Task directions
A line belongs in the answer if it contains "computer"; copy every such line from the entries below.
-------- Supplied records
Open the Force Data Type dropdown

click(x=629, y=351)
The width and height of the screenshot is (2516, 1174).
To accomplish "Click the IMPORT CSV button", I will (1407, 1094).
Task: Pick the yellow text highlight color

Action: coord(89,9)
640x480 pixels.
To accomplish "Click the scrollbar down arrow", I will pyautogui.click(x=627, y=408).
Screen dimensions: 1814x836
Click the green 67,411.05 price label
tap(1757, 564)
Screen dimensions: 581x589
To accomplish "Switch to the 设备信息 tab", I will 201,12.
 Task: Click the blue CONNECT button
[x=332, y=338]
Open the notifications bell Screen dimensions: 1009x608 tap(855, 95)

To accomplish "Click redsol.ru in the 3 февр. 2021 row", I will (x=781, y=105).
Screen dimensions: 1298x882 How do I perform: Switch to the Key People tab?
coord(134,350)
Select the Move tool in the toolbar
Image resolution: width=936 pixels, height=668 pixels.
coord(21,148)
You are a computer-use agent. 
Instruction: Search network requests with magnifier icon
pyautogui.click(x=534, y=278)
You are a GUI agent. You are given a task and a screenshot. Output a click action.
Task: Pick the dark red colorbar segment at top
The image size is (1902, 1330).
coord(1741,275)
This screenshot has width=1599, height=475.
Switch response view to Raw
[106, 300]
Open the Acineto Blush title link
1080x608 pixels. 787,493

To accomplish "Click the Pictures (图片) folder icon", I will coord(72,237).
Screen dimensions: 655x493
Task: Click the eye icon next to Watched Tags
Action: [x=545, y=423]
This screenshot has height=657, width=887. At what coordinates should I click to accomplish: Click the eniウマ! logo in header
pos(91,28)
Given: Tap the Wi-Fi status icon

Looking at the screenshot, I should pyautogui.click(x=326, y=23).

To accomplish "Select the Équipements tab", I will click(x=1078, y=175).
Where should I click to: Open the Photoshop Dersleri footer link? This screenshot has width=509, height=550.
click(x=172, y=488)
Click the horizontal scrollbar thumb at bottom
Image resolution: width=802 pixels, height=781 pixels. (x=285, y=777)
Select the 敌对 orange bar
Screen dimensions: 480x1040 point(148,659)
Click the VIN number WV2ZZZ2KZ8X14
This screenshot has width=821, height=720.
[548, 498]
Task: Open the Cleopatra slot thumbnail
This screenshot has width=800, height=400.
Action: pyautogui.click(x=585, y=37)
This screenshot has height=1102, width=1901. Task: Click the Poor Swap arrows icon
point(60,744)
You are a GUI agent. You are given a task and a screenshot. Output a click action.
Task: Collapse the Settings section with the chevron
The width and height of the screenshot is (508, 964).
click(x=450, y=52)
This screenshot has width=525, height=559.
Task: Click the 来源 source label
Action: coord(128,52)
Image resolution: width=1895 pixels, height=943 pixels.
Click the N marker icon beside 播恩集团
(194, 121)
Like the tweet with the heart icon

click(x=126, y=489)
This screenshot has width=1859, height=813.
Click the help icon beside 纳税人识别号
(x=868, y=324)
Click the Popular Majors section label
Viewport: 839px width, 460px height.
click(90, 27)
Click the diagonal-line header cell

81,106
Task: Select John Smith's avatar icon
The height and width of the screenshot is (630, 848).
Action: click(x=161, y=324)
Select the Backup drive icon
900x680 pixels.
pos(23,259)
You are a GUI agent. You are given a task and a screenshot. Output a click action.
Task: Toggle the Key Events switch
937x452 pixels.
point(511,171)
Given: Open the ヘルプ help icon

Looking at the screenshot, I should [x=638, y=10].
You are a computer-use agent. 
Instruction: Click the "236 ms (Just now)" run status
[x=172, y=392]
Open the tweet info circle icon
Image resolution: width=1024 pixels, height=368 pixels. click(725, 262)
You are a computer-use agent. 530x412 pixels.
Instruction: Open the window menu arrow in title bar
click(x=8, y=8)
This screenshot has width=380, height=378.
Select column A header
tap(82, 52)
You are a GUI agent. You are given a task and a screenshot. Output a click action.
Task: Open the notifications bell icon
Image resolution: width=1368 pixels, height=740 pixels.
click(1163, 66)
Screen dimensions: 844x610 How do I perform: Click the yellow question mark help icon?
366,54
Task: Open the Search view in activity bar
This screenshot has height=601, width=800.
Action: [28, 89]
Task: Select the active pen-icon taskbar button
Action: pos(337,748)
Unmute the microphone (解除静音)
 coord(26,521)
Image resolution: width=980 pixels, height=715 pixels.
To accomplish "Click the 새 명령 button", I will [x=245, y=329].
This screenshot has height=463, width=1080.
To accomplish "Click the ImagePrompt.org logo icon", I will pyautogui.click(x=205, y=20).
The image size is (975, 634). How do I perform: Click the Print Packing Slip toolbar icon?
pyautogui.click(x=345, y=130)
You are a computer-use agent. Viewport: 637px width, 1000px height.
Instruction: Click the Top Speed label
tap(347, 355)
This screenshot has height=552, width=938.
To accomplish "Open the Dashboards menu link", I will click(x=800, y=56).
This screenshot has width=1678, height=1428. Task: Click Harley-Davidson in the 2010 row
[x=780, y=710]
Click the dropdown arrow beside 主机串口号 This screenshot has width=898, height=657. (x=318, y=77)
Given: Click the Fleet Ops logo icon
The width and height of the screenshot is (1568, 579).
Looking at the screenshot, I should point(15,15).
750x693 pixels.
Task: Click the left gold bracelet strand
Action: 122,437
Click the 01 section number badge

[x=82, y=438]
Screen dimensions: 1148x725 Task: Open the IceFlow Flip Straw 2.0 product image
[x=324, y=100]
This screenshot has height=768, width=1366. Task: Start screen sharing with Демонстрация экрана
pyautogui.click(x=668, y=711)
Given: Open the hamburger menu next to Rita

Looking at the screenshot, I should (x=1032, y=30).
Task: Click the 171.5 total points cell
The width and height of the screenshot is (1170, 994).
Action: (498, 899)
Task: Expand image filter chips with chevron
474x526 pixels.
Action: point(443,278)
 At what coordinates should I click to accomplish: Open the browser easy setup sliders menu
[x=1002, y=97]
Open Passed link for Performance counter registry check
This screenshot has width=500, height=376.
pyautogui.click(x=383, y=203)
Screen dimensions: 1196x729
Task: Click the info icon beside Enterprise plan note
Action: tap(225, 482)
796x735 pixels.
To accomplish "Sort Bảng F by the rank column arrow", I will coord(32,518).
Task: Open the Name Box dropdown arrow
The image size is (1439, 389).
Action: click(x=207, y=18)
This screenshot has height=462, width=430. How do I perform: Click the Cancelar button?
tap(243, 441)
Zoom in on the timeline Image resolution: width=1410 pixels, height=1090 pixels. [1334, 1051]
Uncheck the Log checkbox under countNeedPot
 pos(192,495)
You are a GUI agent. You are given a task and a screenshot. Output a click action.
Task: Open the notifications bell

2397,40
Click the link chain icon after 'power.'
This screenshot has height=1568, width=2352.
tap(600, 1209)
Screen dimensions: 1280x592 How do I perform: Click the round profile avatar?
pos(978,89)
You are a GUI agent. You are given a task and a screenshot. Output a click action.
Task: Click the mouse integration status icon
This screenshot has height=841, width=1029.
----------------
Answer below
You are a computer-use agent. 
You are a computer-use agent. 
You are a computer-use agent. 530x412 pixels.
You are a computer-use agent. Viewport: 637px width, 1000px height.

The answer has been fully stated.